By using the distributed-computing power of Spark, we can distribute the matrix-vector multiplies, and thus exploit the years of numerical computing expertise that have gone into building ARPACK, and the years of distributing computing expertise that have gone into Spark.
Since ARPACK is written in Fortran77, it cannot immediately be used on the Java Virtual Machine. However, through the netlib-java and breeze interfaces, we can use ARPACK on the JVM. This also means that low-level hardware optimizations can be exploited for any local linear algebraic operations. As with all linear algebraic operations within MLlib, we use hardware acceleration whenever possible.
We are building the linear algebra capabilities of MLlib. Currently in Spark 1.0 there is support for Tall and Skinny SVD and PCA, and as of Spark 1.1, we will have support for SVD and PCA via ARPACK.
A very popular matrix in the recommender systems community is the Netflix Prize Matrix. The matrix has 17,770 rows, 480,189 columns, and 100,480,507 non-zeros.

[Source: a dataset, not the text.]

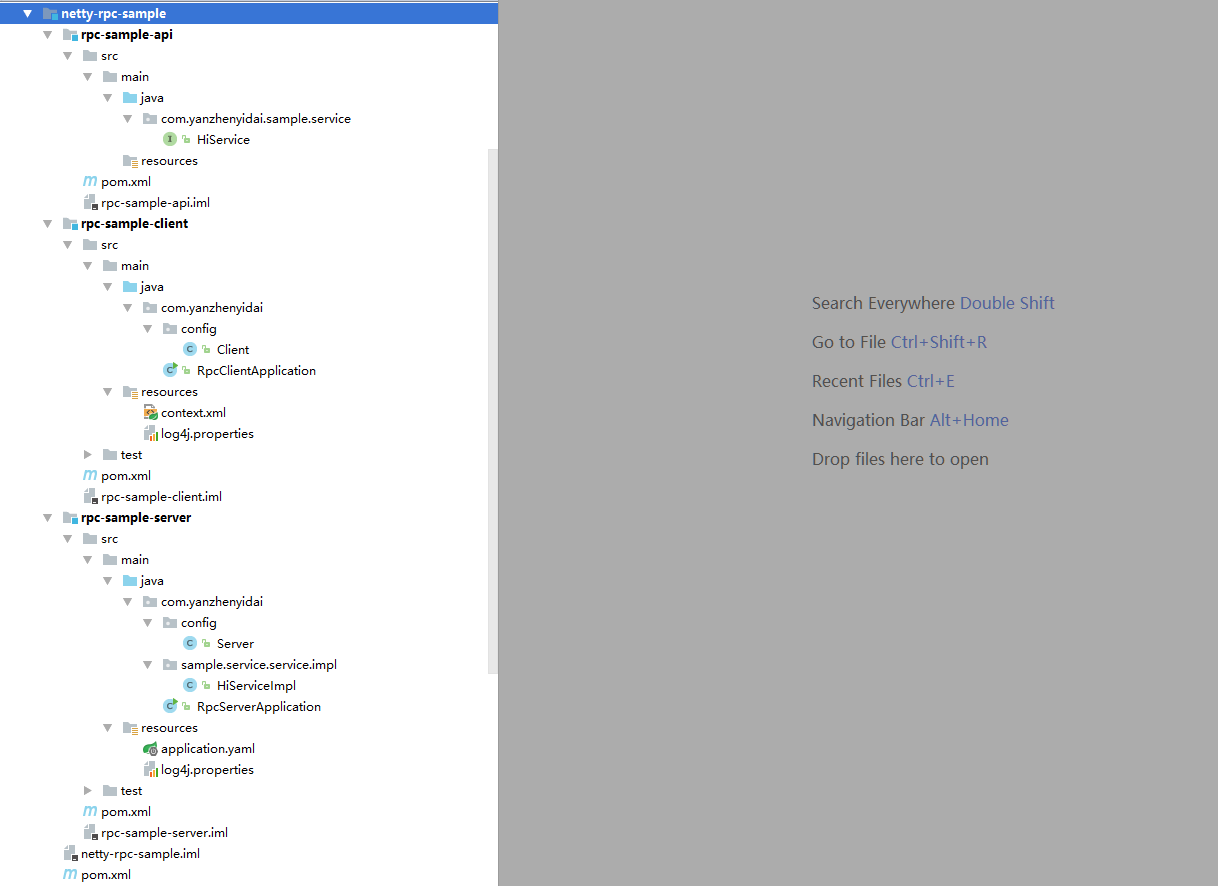Click the Double Shift shortcut link
1218x886 pixels.
(1006, 302)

Below we report results on several larger matrices (up to 16x larger) we experimented with at Twitter.
With the Spark implementation of SVD using ARPACK, calculating wall-clock time with 68 executors and 8GB memory in each, looking for the top 5 singular vectors, we can factorize larger matrices distributed in RAM across a cluster, in a few seconds.
|Matrix size||Number of nonzeros||Time per iteration (s)||Total time (s)|
|23,000,000 x 38,000||51,000,000||0.2||10|
|63,000,000 x 49,000||440,000,000||1||50|
|94,000,000 x 4,000||1,600,000,000||0.5||50|
Apart from being fast, SVD is also easy to run. Here is a code snippet showing how to run it on sparse data loaded from a text file.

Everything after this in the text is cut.